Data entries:
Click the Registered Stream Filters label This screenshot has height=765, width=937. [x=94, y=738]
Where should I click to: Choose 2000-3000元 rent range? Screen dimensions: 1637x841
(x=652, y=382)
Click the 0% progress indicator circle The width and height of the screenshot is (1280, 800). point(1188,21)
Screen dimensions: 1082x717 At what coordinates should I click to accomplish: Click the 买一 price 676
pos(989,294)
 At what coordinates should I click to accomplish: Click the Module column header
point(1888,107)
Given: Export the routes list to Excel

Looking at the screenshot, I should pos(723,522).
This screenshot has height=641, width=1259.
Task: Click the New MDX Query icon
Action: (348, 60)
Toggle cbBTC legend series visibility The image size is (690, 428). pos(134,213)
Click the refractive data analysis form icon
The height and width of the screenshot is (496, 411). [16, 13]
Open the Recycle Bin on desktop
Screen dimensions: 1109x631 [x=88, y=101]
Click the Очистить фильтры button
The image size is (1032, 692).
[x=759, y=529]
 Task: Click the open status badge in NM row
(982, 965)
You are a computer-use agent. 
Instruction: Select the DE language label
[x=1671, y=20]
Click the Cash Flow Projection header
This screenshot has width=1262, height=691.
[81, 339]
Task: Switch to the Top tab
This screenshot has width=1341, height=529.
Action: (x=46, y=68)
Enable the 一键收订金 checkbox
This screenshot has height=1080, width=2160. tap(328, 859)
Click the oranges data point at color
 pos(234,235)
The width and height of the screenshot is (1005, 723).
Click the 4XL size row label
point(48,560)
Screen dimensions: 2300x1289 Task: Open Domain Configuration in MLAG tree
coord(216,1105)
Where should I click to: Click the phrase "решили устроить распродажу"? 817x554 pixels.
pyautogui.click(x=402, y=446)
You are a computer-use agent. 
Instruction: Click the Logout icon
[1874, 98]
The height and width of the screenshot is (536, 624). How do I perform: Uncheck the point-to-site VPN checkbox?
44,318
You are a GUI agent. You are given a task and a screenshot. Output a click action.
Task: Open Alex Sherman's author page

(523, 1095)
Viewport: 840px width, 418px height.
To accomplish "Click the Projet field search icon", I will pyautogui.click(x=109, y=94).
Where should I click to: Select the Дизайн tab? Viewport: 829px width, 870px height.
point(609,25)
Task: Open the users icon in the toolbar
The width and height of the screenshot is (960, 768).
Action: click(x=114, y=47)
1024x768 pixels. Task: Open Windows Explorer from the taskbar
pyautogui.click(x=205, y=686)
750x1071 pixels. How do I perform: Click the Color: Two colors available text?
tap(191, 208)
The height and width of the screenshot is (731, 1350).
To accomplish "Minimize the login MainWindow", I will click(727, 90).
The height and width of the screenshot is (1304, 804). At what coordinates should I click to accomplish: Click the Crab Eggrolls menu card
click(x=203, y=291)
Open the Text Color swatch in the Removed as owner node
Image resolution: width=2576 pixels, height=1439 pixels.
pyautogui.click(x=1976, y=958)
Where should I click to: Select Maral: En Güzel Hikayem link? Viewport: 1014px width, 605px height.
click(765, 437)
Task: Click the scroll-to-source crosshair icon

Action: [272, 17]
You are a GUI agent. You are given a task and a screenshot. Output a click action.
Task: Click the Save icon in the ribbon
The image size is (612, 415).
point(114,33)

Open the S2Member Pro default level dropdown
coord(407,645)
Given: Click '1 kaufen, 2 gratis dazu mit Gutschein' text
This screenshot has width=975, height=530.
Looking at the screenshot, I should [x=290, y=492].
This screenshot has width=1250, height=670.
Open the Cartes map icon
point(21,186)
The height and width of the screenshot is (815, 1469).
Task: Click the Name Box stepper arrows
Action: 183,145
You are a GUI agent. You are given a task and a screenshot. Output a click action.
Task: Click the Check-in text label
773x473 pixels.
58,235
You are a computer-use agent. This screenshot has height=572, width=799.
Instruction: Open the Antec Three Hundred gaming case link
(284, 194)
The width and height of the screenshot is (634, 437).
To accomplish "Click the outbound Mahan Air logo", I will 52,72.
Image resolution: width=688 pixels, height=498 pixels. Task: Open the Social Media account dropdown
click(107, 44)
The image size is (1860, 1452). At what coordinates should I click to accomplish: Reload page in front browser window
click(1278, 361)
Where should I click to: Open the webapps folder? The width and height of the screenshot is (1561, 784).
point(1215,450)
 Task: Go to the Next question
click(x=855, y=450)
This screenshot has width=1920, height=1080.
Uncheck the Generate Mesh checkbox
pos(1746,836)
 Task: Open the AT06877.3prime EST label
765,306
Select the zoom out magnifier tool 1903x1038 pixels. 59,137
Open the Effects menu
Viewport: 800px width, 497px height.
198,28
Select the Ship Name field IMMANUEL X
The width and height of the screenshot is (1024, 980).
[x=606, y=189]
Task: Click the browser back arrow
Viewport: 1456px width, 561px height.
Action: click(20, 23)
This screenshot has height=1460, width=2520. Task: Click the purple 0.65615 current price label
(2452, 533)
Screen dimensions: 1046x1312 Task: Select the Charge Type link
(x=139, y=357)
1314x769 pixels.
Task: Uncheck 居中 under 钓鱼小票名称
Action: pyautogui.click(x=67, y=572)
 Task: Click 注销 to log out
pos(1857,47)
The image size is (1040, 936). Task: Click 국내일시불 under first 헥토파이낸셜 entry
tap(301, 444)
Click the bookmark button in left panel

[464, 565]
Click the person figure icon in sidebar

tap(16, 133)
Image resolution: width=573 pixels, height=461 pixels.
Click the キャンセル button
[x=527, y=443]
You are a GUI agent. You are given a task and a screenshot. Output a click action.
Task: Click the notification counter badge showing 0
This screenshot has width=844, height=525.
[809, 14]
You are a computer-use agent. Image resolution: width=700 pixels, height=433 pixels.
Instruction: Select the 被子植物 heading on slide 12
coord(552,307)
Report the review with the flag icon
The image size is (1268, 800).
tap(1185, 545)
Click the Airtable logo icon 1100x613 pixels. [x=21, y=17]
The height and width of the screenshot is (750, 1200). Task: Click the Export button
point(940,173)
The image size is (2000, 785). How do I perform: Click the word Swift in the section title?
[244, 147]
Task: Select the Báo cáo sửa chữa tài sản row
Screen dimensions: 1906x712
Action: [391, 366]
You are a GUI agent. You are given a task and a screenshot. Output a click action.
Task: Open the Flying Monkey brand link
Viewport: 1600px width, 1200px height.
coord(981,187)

(Exercise): Could you reproduce the rows from the line containing "Where should I click to: Click" through the line containing "(523, 1095)", requests included, scaling every click coordinate in the answers by 2.1 and rounding each to a whole number with halves going up? Leave every number in the requests unchanged.

(Answer for this exercise):
Where should I click to: Click the phrase "решили устроить распродажу"? 817x554 pixels.
pyautogui.click(x=844, y=937)
You are a computer-use agent. 
Instruction: Click the Logout icon
[3935, 206]
The height and width of the screenshot is (536, 624). How do I perform: Uncheck the point-to-site VPN checkbox?
92,668
You are a GUI agent. You are given a task and a screenshot. Output a click action.
Task: Open Alex Sherman's author page

(1098, 2300)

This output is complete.